### Text excerpt

Sexual misconduct claims toward no fewer than five of my friends, all of whom I had known for years, came to light during the pandemic. These claims were largely unrelated, and my connection to all of them was a terrible coincidence. One case involved a friend from high school whom I previously recommended for club leadership positions; this friend used their new authority to solicit nudes from underclassmen. Another claim implicated one of my role models — an adult in their mid-20s whom I partnered with to lead an online affinity group for young adults; they were later ousted from the group for sexual behavior surrounding children. Others were accused of assault, verbal abuse and leveraging power to have sex with younger adults. I broke ties with each of these friends in response. On “Drumset,” Apple repeatedly cries, “Why did you take it all away?” I was not a direct victim of the misconduct, but I felt my trust taken away, stolen.

My friends’ wrongdoing haunted me. At first, I wondered how I could have been surrounded by so much harm and not have known it. Then, I sank into a depressive state alongside the realization that much of my adolescence was, in fact, mired in sexual harm and manipulation. “Time is elastic,” Apple sings on “I Want You to Love Me.” My brain could not help but dwell in my past in order to make sense of my present.

My ex-friends hurting children sparked flashbacks: to the time I was added to a group chat by high school upperclassmen when I was 14, where they told me how hot they found me and how they “need[ed] to stop jerking off to [me],” where they asked who my favorite porn stars were and told me they would visit me in a hotel room I stayed in alone during a quizbowl tournament. All this, before I began menstruating.

######

Work to be completed:
Can you continue the personal essay about friends' sexual misconduct claims, starting after its final sentence?

### Study material

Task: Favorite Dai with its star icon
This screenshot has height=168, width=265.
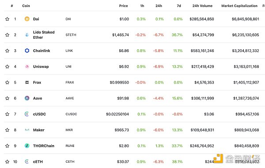Action: (7, 19)
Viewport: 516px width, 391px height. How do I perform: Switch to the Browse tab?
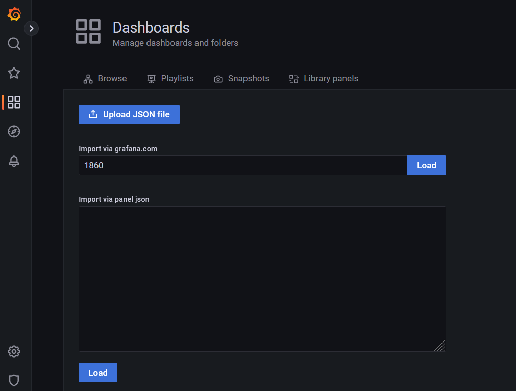[x=105, y=79]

######

Response for this exercise:
I was plagued by nightmares of my high school assistant coach, who was arrested for creating child pornography of his female students years prior. School administration did not inform me of his arrest, despite me being the young woman he interacted with the most during his time at the school, so I found out from a news article.

I met with the principal afterwards, and pleaded with him: Why hadn’t anyone told me? Why hadn’t anyone made sure I was okay? Why did I have to seek out a social worker myself? He said that wasn’t school policy. I went on with my day, later emailing my senior portrait to the detective on the case. No one told me the detective was asking students to email their photographs for comparison to the pornography. I found that out from the news, too.

I was, thankfully, not one of the impacted students, yet the memory lingered, which was perhaps the most frustrating part of it all. The times I had been forcibly kissed and groped and followed for blocks by strangers did not haunt me; for me, personal betrayal trumped the degree of violation I had suffered.

Why did you take it all away?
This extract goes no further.